■ DATASET RECORDS ■
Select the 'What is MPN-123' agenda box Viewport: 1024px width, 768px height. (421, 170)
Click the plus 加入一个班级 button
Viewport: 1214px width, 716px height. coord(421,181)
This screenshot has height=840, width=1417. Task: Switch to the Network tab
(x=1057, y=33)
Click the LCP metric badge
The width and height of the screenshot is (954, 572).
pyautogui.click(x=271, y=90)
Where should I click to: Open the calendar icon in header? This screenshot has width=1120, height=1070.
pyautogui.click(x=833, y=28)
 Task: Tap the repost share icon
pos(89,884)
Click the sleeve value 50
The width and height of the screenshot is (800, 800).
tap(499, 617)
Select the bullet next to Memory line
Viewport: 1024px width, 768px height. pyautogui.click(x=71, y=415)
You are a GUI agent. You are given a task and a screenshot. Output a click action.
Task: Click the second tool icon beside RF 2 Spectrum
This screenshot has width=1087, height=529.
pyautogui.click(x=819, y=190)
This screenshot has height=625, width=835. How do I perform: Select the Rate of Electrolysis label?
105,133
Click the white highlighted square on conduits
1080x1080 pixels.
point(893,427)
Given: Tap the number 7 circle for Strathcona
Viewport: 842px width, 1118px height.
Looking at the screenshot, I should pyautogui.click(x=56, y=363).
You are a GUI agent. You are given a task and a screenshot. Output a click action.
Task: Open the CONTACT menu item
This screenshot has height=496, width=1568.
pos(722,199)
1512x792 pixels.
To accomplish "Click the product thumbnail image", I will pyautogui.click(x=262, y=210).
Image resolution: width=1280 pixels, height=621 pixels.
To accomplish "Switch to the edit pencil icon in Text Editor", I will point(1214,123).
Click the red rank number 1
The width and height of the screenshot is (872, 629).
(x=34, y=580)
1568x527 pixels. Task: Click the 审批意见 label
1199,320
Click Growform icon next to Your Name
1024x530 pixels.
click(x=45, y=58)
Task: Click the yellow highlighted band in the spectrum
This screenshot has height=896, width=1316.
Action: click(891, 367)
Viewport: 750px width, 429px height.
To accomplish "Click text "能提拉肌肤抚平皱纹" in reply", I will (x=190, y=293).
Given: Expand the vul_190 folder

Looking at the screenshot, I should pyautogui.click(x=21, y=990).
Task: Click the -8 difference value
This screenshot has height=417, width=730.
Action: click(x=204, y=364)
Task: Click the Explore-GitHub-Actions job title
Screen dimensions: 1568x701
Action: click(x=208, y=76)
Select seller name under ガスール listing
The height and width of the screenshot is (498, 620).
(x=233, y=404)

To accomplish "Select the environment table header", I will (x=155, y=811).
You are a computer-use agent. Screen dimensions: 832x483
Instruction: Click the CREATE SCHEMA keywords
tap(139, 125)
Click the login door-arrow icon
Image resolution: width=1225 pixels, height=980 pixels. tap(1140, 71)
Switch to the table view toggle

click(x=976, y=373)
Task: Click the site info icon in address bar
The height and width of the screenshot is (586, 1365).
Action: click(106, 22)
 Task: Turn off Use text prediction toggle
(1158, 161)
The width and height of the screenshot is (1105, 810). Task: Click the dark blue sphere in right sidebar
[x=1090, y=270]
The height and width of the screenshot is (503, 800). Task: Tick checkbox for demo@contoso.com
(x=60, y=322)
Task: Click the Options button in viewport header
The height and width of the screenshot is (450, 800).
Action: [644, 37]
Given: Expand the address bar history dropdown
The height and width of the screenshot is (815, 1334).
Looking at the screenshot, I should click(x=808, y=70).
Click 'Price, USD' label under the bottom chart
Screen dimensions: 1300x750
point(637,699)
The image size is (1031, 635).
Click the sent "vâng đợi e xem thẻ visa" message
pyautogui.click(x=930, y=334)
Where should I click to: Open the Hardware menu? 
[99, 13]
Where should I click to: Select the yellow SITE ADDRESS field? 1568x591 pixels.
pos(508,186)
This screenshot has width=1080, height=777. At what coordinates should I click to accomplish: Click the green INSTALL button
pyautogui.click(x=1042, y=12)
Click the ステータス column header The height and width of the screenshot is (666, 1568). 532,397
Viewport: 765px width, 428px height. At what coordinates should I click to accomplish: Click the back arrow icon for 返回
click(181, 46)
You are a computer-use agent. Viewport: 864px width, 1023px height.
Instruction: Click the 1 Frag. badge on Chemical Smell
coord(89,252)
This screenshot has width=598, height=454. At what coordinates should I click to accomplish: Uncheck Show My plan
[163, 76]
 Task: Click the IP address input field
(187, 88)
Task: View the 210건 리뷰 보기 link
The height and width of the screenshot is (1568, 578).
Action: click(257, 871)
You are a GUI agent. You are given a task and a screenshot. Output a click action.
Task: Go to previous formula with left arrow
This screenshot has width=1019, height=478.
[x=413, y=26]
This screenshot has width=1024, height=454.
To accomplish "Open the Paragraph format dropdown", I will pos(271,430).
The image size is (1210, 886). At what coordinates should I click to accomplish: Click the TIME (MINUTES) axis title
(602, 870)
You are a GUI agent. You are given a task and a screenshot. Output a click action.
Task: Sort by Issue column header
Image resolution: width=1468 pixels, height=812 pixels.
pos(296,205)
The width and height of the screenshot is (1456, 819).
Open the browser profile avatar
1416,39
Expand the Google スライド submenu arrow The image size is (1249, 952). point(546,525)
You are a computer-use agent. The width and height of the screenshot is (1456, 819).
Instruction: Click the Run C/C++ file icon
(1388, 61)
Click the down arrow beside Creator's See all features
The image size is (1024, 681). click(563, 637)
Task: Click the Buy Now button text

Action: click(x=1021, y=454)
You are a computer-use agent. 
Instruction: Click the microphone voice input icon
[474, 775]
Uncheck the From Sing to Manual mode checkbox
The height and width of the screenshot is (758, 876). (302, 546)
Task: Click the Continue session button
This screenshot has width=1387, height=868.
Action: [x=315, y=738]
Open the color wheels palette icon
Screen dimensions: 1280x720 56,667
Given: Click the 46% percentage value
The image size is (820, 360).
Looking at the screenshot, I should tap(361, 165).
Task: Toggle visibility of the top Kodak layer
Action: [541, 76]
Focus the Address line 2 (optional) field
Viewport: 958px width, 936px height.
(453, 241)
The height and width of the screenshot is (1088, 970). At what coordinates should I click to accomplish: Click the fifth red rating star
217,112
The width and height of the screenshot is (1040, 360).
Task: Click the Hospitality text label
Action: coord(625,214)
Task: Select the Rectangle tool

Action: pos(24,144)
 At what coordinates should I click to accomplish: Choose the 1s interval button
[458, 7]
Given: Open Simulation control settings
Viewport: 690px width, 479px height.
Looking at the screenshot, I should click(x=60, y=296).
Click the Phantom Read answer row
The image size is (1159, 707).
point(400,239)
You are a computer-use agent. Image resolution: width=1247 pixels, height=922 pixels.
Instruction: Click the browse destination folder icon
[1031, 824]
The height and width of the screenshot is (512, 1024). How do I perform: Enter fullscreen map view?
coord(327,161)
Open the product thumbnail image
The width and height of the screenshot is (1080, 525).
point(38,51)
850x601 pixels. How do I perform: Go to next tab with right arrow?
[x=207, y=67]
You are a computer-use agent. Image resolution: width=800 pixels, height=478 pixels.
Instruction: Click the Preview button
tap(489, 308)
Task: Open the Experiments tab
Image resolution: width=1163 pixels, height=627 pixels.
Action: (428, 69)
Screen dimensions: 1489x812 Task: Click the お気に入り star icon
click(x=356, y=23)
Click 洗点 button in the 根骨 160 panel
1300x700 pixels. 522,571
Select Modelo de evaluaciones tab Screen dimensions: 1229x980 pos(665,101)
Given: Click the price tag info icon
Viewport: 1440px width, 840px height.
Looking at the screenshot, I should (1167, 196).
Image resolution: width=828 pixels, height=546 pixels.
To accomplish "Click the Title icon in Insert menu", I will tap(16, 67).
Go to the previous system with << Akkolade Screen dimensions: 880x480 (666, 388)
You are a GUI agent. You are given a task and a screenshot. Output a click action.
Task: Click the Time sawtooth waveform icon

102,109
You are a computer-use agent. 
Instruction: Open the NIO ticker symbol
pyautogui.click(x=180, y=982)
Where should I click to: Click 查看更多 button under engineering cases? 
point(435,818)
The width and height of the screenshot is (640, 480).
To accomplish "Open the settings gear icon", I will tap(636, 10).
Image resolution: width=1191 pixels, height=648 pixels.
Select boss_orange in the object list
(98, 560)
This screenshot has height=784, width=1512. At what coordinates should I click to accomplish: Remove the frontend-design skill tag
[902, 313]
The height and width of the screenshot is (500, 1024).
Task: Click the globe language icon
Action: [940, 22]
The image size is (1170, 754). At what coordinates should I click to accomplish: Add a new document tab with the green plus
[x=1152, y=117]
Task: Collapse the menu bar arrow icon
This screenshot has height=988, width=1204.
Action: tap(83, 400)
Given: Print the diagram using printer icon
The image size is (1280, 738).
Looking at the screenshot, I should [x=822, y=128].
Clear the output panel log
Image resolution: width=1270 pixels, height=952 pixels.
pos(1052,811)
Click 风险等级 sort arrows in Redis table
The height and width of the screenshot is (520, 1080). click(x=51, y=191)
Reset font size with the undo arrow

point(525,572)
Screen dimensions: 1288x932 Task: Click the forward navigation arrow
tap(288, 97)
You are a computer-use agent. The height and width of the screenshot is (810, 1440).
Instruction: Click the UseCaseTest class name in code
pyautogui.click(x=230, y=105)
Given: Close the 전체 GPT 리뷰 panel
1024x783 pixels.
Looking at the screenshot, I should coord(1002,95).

■ REQUEST ■
Copy the part of the rows above that opens with the line containing "Task: View the 210건 리뷰 보기 link" and closes with the line containing "Action: [541, 76]", keeping both of those lines.

■ COMPLETE OUTPUT ■
Task: View the 210건 리뷰 보기 link
The height and width of the screenshot is (1568, 578).
Action: click(257, 871)
You are a GUI agent. You are given a task and a screenshot. Output a click action.
Task: Go to previous formula with left arrow
This screenshot has width=1019, height=478.
[x=413, y=26]
This screenshot has width=1024, height=454.
To accomplish "Open the Paragraph format dropdown", I will pos(271,430).
The image size is (1210, 886). At what coordinates should I click to accomplish: Click the TIME (MINUTES) axis title
(602, 870)
You are a GUI agent. You are given a task and a screenshot. Output a click action.
Task: Sort by Issue column header
Image resolution: width=1468 pixels, height=812 pixels.
pos(296,205)
The width and height of the screenshot is (1456, 819).
Open the browser profile avatar
1416,39
Expand the Google スライド submenu arrow The image size is (1249, 952). point(546,525)
You are a computer-use agent. The width and height of the screenshot is (1456, 819).
Instruction: Click the Run C/C++ file icon
(1388, 61)
Click the down arrow beside Creator's See all features
The image size is (1024, 681). click(563, 637)
Task: Click the Buy Now button text

Action: click(x=1021, y=454)
You are a computer-use agent. 
Instruction: Click the microphone voice input icon
[474, 775]
Uncheck the From Sing to Manual mode checkbox
The height and width of the screenshot is (758, 876). (302, 546)
Task: Click the Continue session button
This screenshot has width=1387, height=868.
Action: [x=315, y=738]
Open the color wheels palette icon
Screen dimensions: 1280x720 56,667
Given: Click the 46% percentage value
The image size is (820, 360).
Looking at the screenshot, I should tap(361, 165).
Task: Toggle visibility of the top Kodak layer
Action: [541, 76]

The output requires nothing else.